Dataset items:

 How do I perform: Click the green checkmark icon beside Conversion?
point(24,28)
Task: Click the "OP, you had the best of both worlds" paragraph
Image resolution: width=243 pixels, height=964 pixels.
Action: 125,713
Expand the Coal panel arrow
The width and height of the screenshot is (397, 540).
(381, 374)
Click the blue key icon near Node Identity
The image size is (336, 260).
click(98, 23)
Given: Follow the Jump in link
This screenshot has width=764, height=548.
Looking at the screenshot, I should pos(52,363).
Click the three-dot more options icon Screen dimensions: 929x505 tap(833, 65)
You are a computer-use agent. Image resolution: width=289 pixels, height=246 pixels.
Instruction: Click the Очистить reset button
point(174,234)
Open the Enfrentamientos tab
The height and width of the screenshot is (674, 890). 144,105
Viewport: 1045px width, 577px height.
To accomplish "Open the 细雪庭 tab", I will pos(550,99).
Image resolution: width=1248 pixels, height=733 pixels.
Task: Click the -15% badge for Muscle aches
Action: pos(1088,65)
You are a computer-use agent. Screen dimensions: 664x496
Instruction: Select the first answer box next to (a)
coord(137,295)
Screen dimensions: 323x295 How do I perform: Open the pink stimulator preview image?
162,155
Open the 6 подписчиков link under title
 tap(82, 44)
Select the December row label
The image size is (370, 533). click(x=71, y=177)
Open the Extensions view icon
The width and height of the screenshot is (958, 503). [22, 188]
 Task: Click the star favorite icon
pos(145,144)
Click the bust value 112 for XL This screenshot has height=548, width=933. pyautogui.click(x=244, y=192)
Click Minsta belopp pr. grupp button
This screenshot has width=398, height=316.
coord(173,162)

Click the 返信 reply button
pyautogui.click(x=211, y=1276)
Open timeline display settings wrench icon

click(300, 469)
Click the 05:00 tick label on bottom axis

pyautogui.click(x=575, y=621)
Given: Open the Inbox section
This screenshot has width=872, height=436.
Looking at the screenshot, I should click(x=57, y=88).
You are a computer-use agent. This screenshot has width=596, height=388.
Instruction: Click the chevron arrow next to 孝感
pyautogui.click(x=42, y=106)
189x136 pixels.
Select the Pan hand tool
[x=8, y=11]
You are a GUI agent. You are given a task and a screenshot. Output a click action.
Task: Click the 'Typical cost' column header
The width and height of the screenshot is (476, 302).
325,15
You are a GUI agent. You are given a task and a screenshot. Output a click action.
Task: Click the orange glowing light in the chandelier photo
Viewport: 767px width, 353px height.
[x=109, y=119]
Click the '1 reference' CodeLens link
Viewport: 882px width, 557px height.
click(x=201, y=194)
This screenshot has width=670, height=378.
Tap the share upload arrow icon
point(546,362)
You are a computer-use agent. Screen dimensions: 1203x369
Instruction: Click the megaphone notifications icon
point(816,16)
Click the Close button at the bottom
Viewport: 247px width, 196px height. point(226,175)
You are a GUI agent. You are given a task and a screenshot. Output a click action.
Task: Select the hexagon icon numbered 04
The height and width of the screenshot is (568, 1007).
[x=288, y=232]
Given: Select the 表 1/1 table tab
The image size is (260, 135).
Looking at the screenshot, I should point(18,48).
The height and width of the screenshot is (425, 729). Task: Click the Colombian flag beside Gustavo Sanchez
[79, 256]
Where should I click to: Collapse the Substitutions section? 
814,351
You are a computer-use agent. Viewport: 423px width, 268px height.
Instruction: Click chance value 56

REQUIRED ACTION
In this exercise, reproduce each line above exactly.

TASK SOLUTION
 How do I perform: Click the green checkmark icon beside Conversion?
point(24,28)
Task: Click the "OP, you had the best of both worlds" paragraph
Image resolution: width=243 pixels, height=964 pixels.
Action: 125,713
Expand the Coal panel arrow
The width and height of the screenshot is (397, 540).
(381, 374)
Click the blue key icon near Node Identity
The image size is (336, 260).
click(98, 23)
Given: Follow the Jump in link
This screenshot has width=764, height=548.
Looking at the screenshot, I should pos(52,363).
Click the three-dot more options icon Screen dimensions: 929x505 tap(833, 65)
You are a computer-use agent. Image resolution: width=289 pixels, height=246 pixels.
Instruction: Click the Очистить reset button
point(174,234)
Open the Enfrentamientos tab
The height and width of the screenshot is (674, 890). 144,105
Viewport: 1045px width, 577px height.
To accomplish "Open the 细雪庭 tab", I will pos(550,99).
Image resolution: width=1248 pixels, height=733 pixels.
Task: Click the -15% badge for Muscle aches
Action: pos(1088,65)
You are a computer-use agent. Screen dimensions: 664x496
Instruction: Select the first answer box next to (a)
coord(137,295)
Screen dimensions: 323x295 How do I perform: Open the pink stimulator preview image?
162,155
Open the 6 подписчиков link under title
 tap(82, 44)
Select the December row label
The image size is (370, 533). click(x=71, y=177)
Open the Extensions view icon
The width and height of the screenshot is (958, 503). [22, 188]
 Task: Click the star favorite icon
pos(145,144)
Click the bust value 112 for XL This screenshot has height=548, width=933. pyautogui.click(x=244, y=192)
Click Minsta belopp pr. grupp button
This screenshot has width=398, height=316.
coord(173,162)

Click the 返信 reply button
pyautogui.click(x=211, y=1276)
Open timeline display settings wrench icon

click(300, 469)
Click the 05:00 tick label on bottom axis

pyautogui.click(x=575, y=621)
Given: Open the Inbox section
This screenshot has width=872, height=436.
Looking at the screenshot, I should click(x=57, y=88).
You are a computer-use agent. This screenshot has width=596, height=388.
Instruction: Click the chevron arrow next to 孝感
pyautogui.click(x=42, y=106)
189x136 pixels.
Select the Pan hand tool
[x=8, y=11]
You are a GUI agent. You are given a task and a screenshot. Output a click action.
Task: Click the 'Typical cost' column header
The width and height of the screenshot is (476, 302).
325,15
You are a GUI agent. You are given a task and a screenshot. Output a click action.
Task: Click the orange glowing light in the chandelier photo
Viewport: 767px width, 353px height.
[x=109, y=119]
Click the '1 reference' CodeLens link
Viewport: 882px width, 557px height.
click(x=201, y=194)
This screenshot has width=670, height=378.
Tap the share upload arrow icon
point(546,362)
You are a computer-use agent. Screen dimensions: 1203x369
Instruction: Click the megaphone notifications icon
point(816,16)
Click the Close button at the bottom
Viewport: 247px width, 196px height. point(226,175)
You are a GUI agent. You are given a task and a screenshot. Output a click action.
Task: Select the hexagon icon numbered 04
The height and width of the screenshot is (568, 1007).
[x=288, y=232]
Given: Select the 表 1/1 table tab
The image size is (260, 135).
Looking at the screenshot, I should point(18,48).
The height and width of the screenshot is (425, 729). Task: Click the Colombian flag beside Gustavo Sanchez
[79, 256]
Where should I click to: Collapse the Substitutions section? 
814,351
You are a computer-use agent. Viewport: 423px width, 268px height.
Instruction: Click chance value 56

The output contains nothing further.